Outcome 3: Organisations’ approaches to frontier AI safety are appropriately transparent to external actors, including governments.
- Signatories are expected to provide transparency to the public except when “doing so would increase risk or divulge sensitive commercial information to a degree disproportionate to the societal benefit.” The caveat, however, is that more details should be provided to “trusted actors,” such as a home government. Finally, external actors should be engaged in the assessment of risk, the organization’s internal plans to safely develop frontier AI models, and their follow through in implementing these plans.
Recent Developments in Frontier AI Governance
The Frontier AI Safety Commitments provide a framework to mitigate risks to safety, security, and transparency, while discussing governance strategies such as disclosure, evaluation, and performance requirements. While not all AI development organizations have signed the Frontier AI Safety Commitments, consensus on frontier AI standards is developing, as the Frontier AI Safety Commitments are reflected in China’s AI Safety Commitments.

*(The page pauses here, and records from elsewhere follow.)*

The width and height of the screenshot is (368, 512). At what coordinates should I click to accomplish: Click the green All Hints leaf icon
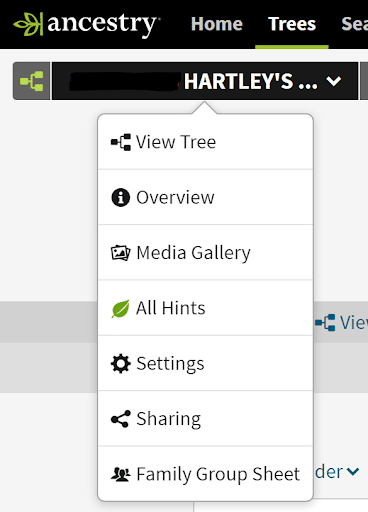(x=120, y=308)
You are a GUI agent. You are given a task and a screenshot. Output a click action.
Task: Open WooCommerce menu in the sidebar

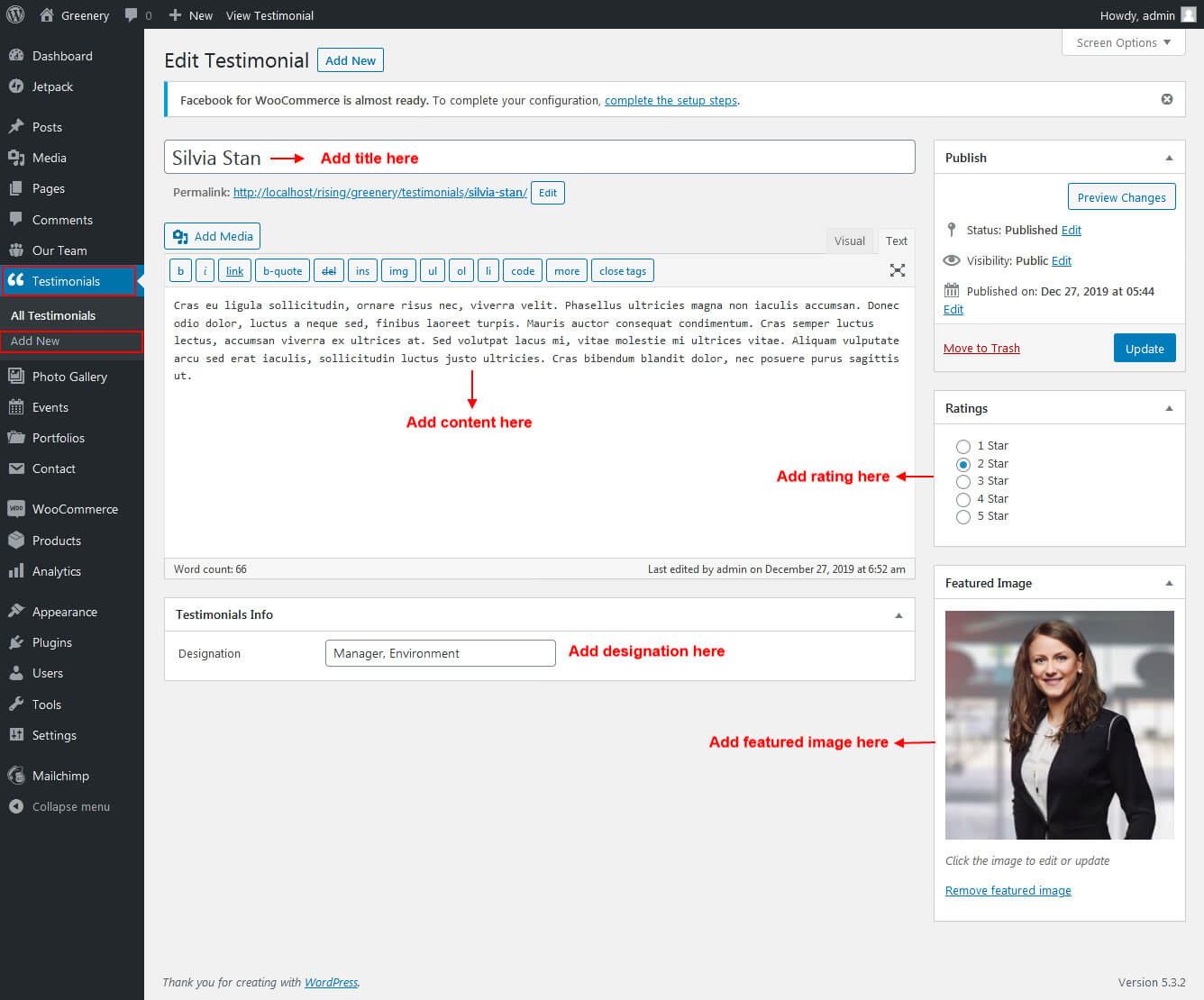75,509
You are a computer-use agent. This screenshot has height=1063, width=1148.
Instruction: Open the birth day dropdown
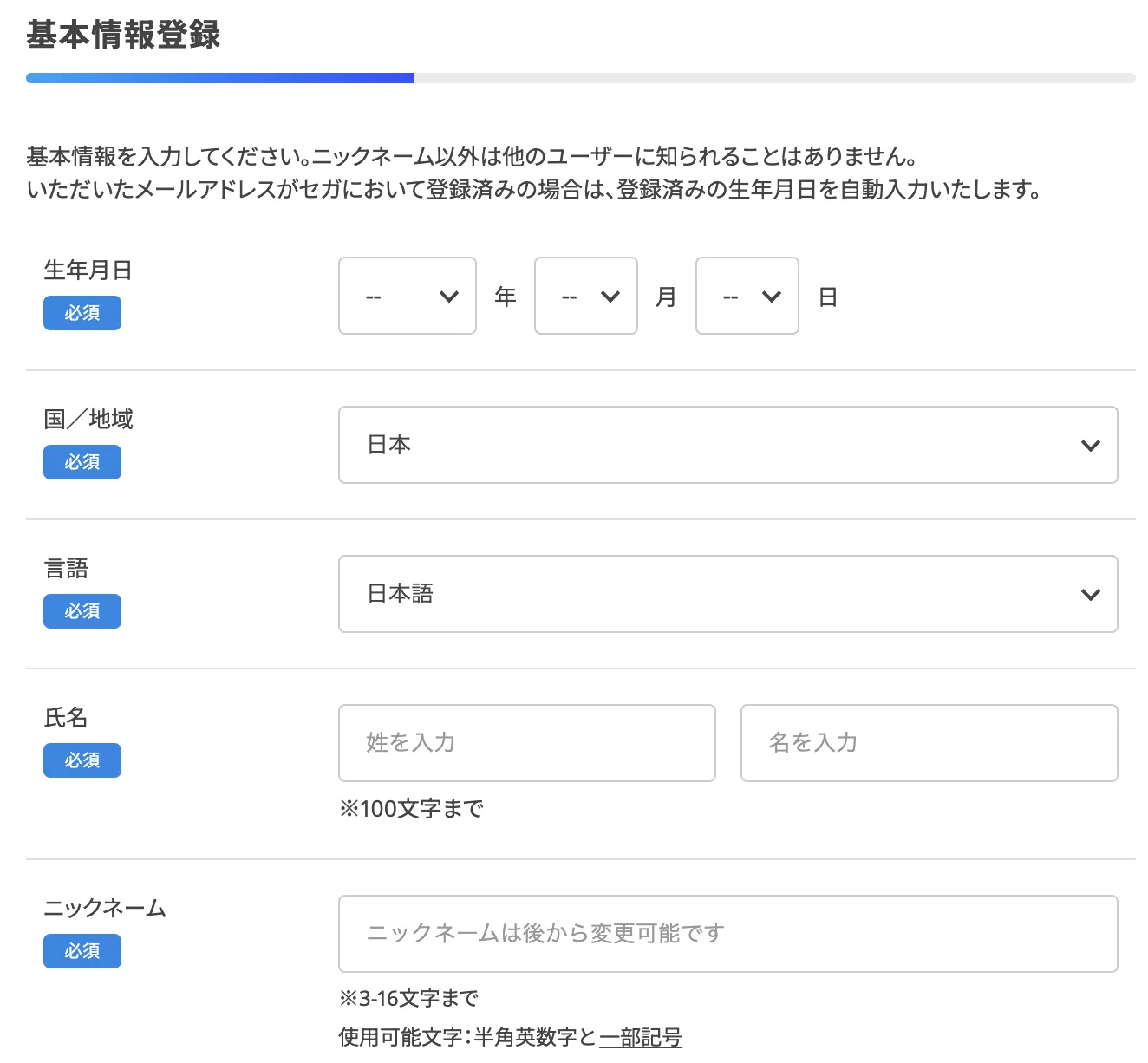coord(747,296)
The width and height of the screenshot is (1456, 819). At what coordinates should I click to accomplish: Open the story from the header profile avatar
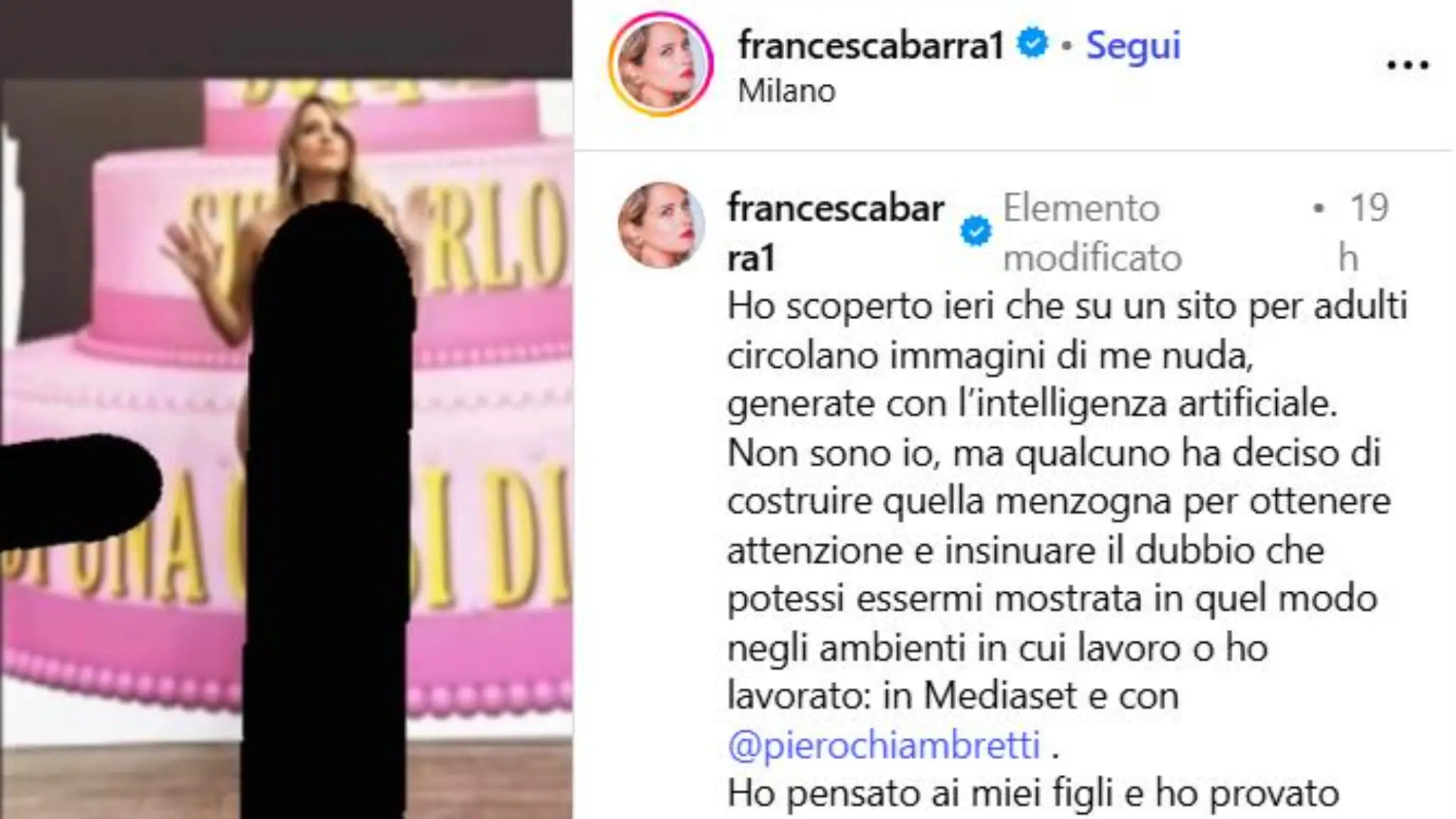(x=661, y=64)
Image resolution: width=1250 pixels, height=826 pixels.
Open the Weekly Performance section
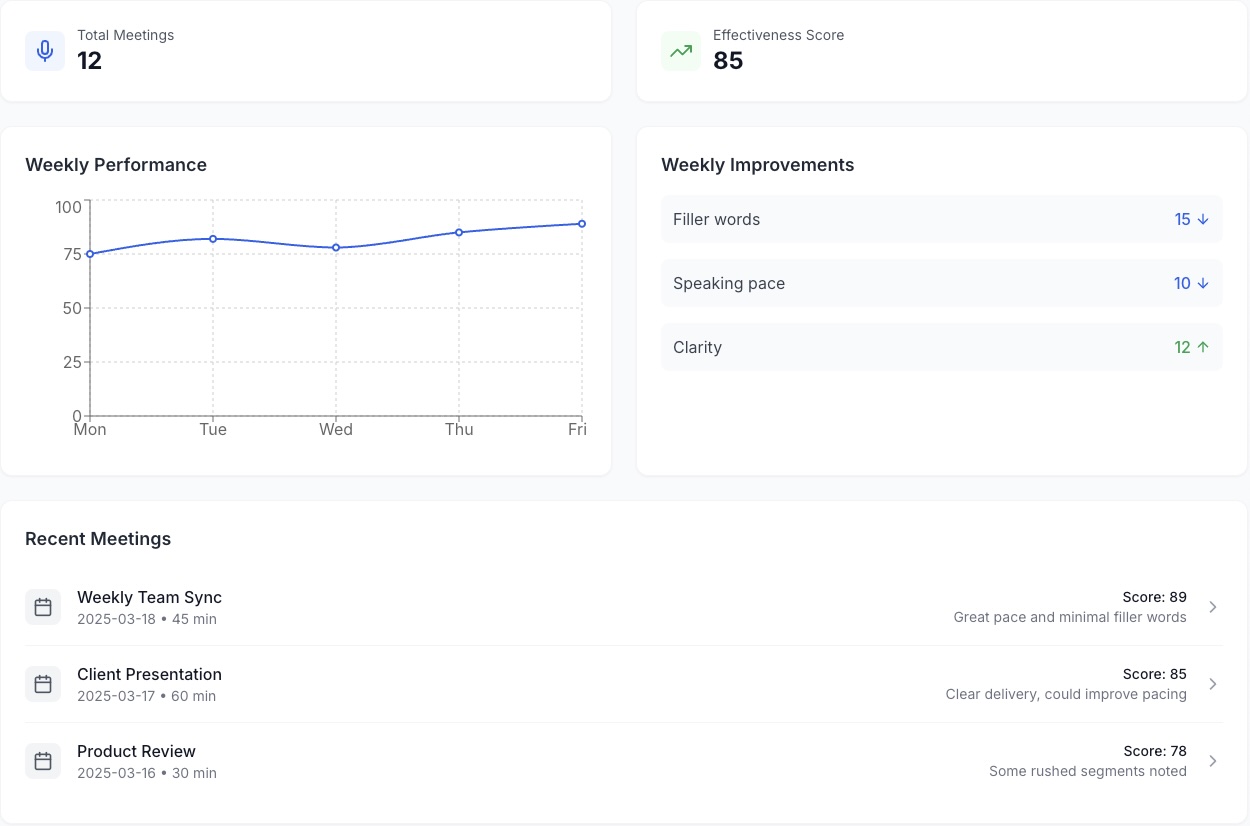[116, 165]
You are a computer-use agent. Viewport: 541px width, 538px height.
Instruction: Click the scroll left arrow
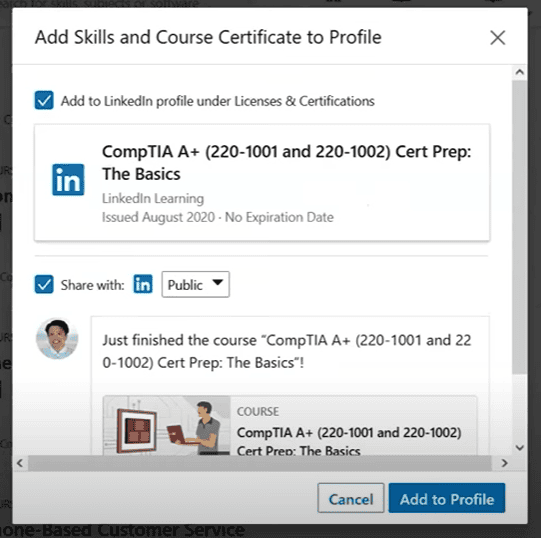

Nonetheless, some experts remain concerned about the voluntary nature of these commitments. The Paris AI Summit’s focus on the promise and opportunity of AI instead of the risks latent in frontier models led to disappointment for some civil society groups. The voluntary commitments remain for the 20 signatories to the Frontier AI Safety Commitments, but the future of such standards is an open question as the focus of AI Summits shifts.